* **Task prompt**: Each line below must be reproduced exactly, though the pictures are to be dropped.

Extracted records START

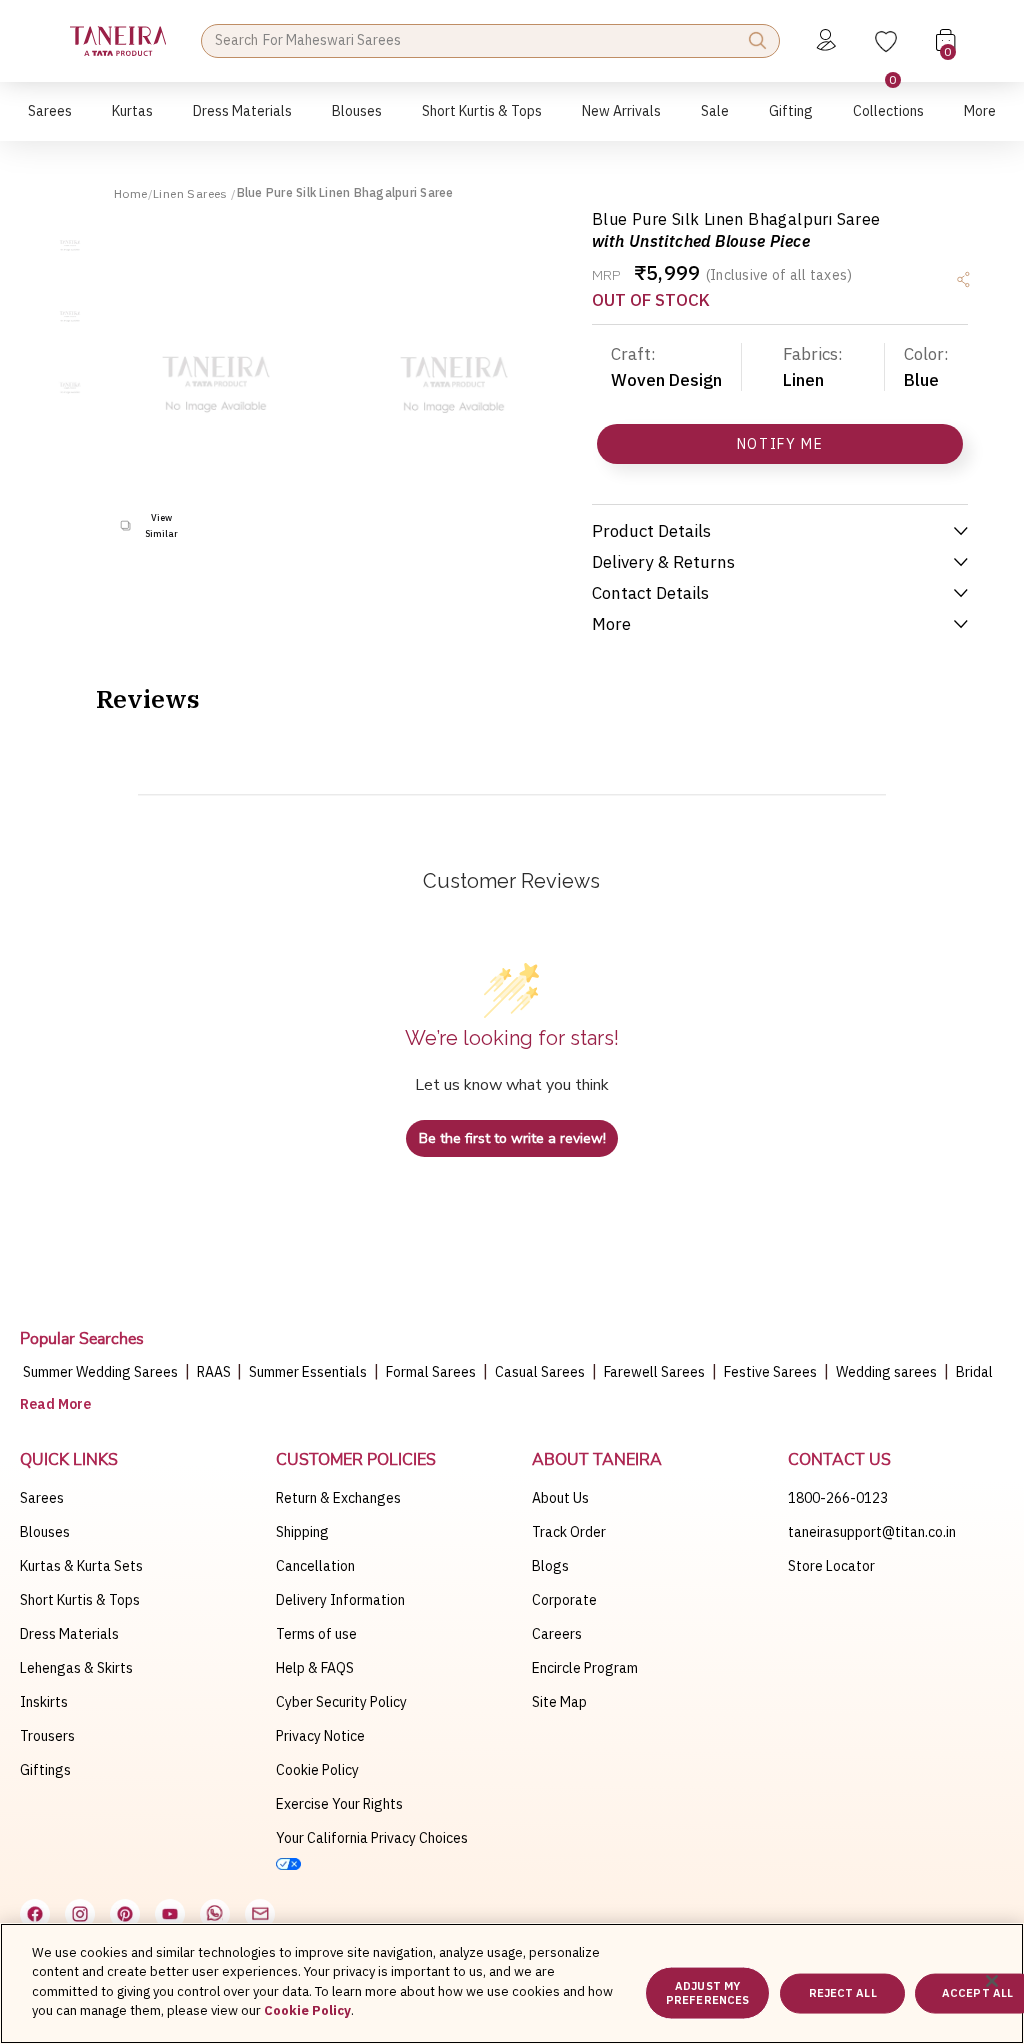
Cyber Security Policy (341, 1702)
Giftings (45, 1770)
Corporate (564, 1600)
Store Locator (831, 1566)
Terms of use (316, 1634)
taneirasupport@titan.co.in (872, 1532)
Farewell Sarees (654, 1372)
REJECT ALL (843, 1993)
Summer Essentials (308, 1372)
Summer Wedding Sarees (100, 1372)
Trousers (47, 1736)
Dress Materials (69, 1634)
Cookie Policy (317, 1770)
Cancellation (315, 1566)
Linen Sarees (192, 193)
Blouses (45, 1532)
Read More (55, 1404)
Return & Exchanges (338, 1498)
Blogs (550, 1566)
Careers (557, 1634)
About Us (560, 1498)
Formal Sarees (431, 1372)
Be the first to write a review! (512, 1138)
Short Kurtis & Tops (80, 1600)
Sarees (42, 1498)
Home (131, 193)
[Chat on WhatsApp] (215, 1914)
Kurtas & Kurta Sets (81, 1566)
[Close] (992, 1981)
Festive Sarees (770, 1372)
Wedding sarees (886, 1372)
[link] (357, 121)
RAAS (215, 1372)
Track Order (569, 1532)
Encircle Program (585, 1668)
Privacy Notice (320, 1736)
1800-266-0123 (838, 1498)
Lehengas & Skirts (76, 1668)
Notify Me (780, 444)
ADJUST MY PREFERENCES (707, 1992)
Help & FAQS (315, 1668)
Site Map (559, 1702)
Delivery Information (340, 1600)
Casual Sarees (540, 1372)
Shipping (302, 1532)
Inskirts (44, 1702)
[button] (50, 121)
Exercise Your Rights (339, 1804)
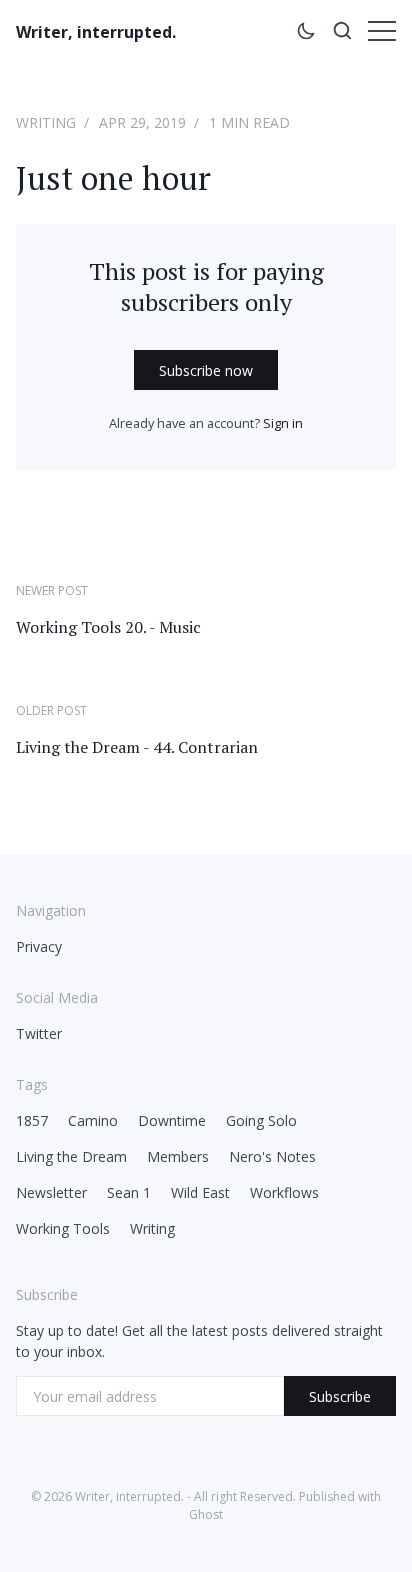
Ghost (206, 1514)
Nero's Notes (272, 1156)
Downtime (172, 1120)
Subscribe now (206, 370)
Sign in (283, 423)
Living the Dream (71, 1156)
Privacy (39, 946)
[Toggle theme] (306, 34)
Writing (46, 122)
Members (178, 1156)
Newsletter (51, 1192)
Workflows (284, 1192)
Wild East (200, 1192)
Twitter (39, 1033)
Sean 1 (129, 1192)
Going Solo (261, 1120)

Extracted records END

* **Solution below**:
Cyber Security Policy (341, 1702)
Giftings (45, 1770)
Corporate (564, 1600)
Store Locator (831, 1566)
Terms of use (316, 1634)
taneirasupport@titan.co.in (872, 1532)
Farewell Sarees (654, 1372)
REJECT ALL (843, 1993)
Summer Essentials (308, 1372)
Summer Wedding Sarees (100, 1372)
Trousers (47, 1736)
Dress Materials (69, 1634)
Cookie Policy (317, 1770)
Cancellation (315, 1566)
Linen Sarees (192, 193)
Blouses (45, 1532)
Read More (55, 1404)
Return & Exchanges (338, 1498)
Blogs (550, 1566)
Careers (557, 1634)
About Us (560, 1498)
Formal Sarees (431, 1372)
Be the first to write a review! (512, 1138)
Short Kurtis & Tops (80, 1600)
Sarees (42, 1498)
Home (131, 193)
[Chat on WhatsApp] (215, 1914)
Kurtas & Kurta Sets (81, 1566)
[Close] (992, 1981)
Festive Sarees (770, 1372)
Wedding sarees (886, 1372)
[link] (357, 121)
RAAS (215, 1372)
Track Order (569, 1532)
Encircle Program (585, 1668)
Privacy Notice (320, 1736)
1800-266-0123 (838, 1498)
Lehengas & Skirts (76, 1668)
Notify Me (780, 444)
ADJUST MY PREFERENCES (707, 1992)
Help & FAQS (315, 1668)
Site Map (559, 1702)
Delivery Information (340, 1600)
Casual Sarees (540, 1372)
Shipping (302, 1532)
Inskirts (44, 1702)
[button] (50, 121)
Exercise Your Rights (339, 1804)
Ghost (206, 1514)
Nero's Notes (272, 1156)
Downtime (172, 1120)
Subscribe now (206, 370)
Sign in (283, 423)
Living the Dream (71, 1156)
Privacy (39, 946)
[Toggle theme] (306, 34)
Writing (46, 122)
Members (178, 1156)
Newsletter (51, 1192)
Workflows (284, 1192)
Wild East (200, 1192)
Twitter (39, 1033)
Sean 1 (129, 1192)
Going Solo (261, 1120)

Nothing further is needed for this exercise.